The bills – minus the pro-life “horsemen” – have yet to get passage of the fully Democratic-controlled House. If passed in this chamber, spending bills without the “cavaliers” should face a challenge in the Senate, which is split evenly between the two political parties.

President Biden released a $ 6 trillion budget proposal for fiscal 2022 in May that excluded the Hyde Amendment and other abortion funding bans from federal programs. Biden supported the Hyde Amendment during his 36 years in the U.S. Senate, but reversed his position in 2019 as he contested the Democratic presidential nomination.
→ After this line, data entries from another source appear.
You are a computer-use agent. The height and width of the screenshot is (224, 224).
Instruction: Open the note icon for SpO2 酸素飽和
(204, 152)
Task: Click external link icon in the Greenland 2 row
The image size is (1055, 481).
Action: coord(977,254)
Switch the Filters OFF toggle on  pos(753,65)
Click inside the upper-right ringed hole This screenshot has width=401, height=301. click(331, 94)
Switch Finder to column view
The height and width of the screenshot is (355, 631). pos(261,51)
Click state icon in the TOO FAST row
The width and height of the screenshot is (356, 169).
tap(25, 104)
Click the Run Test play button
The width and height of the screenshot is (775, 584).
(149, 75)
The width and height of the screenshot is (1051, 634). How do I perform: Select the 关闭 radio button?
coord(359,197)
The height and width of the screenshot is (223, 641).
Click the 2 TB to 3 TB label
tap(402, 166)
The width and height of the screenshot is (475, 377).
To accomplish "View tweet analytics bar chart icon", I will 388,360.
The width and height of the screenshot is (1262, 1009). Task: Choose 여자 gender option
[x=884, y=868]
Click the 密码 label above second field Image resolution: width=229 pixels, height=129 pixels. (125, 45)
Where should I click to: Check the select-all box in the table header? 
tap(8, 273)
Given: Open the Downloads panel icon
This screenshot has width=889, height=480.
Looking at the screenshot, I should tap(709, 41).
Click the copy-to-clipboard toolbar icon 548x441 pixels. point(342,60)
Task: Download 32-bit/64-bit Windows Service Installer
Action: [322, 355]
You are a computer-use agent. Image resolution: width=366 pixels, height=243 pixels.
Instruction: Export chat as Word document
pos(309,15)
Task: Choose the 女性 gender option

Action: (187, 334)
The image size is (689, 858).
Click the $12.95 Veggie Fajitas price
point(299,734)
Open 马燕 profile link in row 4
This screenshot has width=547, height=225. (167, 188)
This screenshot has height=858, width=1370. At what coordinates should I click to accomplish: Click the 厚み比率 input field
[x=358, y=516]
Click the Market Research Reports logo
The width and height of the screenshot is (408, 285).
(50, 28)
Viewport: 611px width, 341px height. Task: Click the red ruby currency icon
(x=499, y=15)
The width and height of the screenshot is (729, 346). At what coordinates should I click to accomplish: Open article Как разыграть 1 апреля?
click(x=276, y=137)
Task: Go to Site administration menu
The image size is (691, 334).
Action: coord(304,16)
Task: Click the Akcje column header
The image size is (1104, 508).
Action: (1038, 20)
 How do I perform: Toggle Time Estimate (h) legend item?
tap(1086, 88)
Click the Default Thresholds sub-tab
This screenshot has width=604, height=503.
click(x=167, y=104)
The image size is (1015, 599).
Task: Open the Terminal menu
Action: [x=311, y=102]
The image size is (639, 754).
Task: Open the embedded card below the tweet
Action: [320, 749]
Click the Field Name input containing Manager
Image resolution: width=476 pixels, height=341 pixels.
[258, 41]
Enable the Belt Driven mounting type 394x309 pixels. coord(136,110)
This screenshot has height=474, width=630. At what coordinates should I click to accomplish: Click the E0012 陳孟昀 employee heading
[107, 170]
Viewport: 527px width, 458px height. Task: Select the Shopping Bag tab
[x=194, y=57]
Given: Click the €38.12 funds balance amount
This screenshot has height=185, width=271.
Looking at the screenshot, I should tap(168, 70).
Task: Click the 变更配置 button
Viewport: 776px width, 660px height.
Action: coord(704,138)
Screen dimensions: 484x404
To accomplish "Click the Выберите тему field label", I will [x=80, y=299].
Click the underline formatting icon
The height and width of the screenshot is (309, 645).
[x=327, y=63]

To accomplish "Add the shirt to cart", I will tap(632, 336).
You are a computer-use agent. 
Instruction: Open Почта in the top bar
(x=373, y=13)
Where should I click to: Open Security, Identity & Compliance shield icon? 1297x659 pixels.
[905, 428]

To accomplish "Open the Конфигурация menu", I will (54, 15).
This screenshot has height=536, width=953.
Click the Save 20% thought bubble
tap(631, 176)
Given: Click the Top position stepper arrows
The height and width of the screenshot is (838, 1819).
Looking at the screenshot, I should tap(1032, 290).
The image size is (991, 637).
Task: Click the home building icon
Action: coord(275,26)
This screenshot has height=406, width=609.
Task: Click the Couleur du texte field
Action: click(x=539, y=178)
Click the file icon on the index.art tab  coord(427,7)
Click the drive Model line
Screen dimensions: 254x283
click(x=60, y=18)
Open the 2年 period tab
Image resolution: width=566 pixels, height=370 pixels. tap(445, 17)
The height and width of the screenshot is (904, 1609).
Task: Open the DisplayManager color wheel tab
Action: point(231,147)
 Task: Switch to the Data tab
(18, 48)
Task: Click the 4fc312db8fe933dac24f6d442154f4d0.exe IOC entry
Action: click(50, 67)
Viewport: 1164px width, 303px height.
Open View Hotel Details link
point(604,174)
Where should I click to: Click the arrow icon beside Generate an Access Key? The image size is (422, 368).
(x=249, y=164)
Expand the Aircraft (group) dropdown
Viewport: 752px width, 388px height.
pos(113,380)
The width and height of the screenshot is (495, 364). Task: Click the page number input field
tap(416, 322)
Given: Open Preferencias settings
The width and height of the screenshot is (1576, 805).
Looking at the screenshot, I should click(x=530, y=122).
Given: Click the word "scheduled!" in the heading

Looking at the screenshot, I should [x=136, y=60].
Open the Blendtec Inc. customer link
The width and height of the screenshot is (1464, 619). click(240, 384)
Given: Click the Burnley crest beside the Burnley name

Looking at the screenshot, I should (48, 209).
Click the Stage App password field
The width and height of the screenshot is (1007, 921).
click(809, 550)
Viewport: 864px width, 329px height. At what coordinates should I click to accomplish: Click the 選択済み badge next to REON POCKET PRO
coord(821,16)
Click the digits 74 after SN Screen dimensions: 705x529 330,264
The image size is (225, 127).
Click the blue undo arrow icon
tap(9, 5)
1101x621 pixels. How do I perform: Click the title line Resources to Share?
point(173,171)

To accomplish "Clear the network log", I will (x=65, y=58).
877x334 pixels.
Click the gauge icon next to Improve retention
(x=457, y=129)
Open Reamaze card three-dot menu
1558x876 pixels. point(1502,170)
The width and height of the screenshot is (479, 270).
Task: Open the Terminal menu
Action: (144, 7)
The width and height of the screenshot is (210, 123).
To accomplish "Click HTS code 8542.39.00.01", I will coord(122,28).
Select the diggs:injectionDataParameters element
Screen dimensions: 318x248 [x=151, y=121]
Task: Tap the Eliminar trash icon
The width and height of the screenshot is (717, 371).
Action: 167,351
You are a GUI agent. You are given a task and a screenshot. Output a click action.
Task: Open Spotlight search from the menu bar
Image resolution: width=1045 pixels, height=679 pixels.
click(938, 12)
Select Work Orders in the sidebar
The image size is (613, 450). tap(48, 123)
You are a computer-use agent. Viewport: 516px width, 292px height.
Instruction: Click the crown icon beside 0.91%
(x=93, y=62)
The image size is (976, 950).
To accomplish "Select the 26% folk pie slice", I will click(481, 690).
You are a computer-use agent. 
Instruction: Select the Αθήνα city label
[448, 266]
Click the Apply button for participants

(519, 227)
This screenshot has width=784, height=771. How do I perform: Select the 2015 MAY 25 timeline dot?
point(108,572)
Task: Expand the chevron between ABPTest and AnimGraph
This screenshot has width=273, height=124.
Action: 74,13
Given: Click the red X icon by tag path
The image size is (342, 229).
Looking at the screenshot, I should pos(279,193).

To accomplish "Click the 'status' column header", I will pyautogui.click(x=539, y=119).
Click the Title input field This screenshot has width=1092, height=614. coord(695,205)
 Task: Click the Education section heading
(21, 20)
While Hyde has long been backed by a significant percentage of pro-choice lawyers, Democratic opposition to the amendment has grown in recent years.

The ban has saved the lives of more than 2.4 million unborn children since its inception, according to a July 2020 estimate by Michael New, senior researcher and associate researcher at the Charlotte Lozier Pro-Life Institute.

The ERLC has called for the enactment of a permanent government-wide ban on abortion funding and has included the protection of pro-life “runners” in spending legislation as one of its priorities in its 2021 public policy program.

Republicans have sought to impose a complete ban on abortion funding in the House for a vote in June. The procedural move failed in a roll call 218-209.